Sekretaris Eksekutif Komisi PSE KWI RD Ewaldus, PR menyatakan, program-program yang akan dijalankan pada tahun 2024-2032 itu berkait dengan pendidikan, solidaritas pangan, dan pemberdayaan masyarakat. Aktivitas pendidikan dilakukan untuk memberi penyadaran kepada masyarakat terkait masalah pangan.
”Ini agar umat dan masyarakat memiliki kesadaran bahwa pangan itu merupakan anugerah Sang Pencipta. Berangkat dari situ, programnya ada macam-macam. Yang paling sederhana adalah bagaimana kita menghargai pangan,” ujarnya.

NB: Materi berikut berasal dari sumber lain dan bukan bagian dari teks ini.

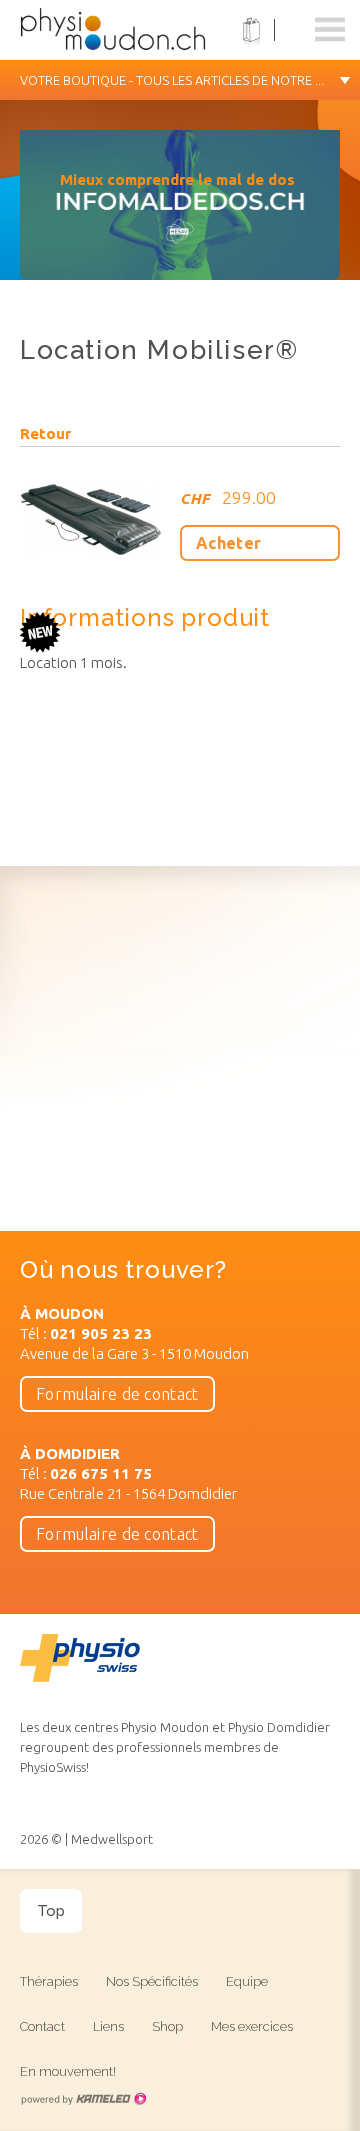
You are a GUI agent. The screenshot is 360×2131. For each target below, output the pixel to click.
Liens (108, 2026)
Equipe (247, 1981)
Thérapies (49, 1981)
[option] (180, 215)
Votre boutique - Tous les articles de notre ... (172, 80)
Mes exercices (252, 2026)
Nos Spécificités (152, 1981)
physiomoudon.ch (145, 30)
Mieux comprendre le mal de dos (177, 179)
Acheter (228, 543)
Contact (42, 2026)
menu (330, 30)
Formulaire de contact (117, 1394)
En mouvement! (68, 2071)
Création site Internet (83, 2099)
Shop (167, 2026)
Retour (45, 434)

Melalui kegiatan pendidikan itu, Ewaldus menyebut, masyarakat juga akan diajak untuk tidak makan secara berlebihan dan tidak membuang makanan. ”Dengan membuang makanan, Paus Fransiskus mengatakan, kita mencuri hak orang lain, terutama orang miskin yang tidak memiliki kecukupan pangan sehari-hari,” ujarnya.
Revitalisasi ini diharapkan dapat sungguh membawa dampak serta perubahan nyata di bumi Indonesia, utamanya untuk menjawab permasalahan pangan yang sudah sampai pada titik ancaman krisis.
Sementara itu, kegiatan solidaritas pangan dijalankan untuk menggalang bantuan bagi orang-orang yang kekurangan makanan. ”Kami akan mengajak seluruh umat Katolik dan masyarakat untuk menyadari bahwa saudara-saudara kita ini ada yang masih kekurangan makanan, bahkan kelaparan,” kata Ewaldus.
Adapun aktivitas pemberdayaan masyarakat dijalankan untuk mendorong pengembangan pangan dengan paradigma ekologis. Ewaldus memaparkan, paradigma ekologis dalam pengembangan pangan itu penting untuk menghasilkan produk pangan yang sehat dan berkelanjutan. Aktivitas itu juga diharapkan bisa mendorong pengembangan berbagai jenis pangan lokal.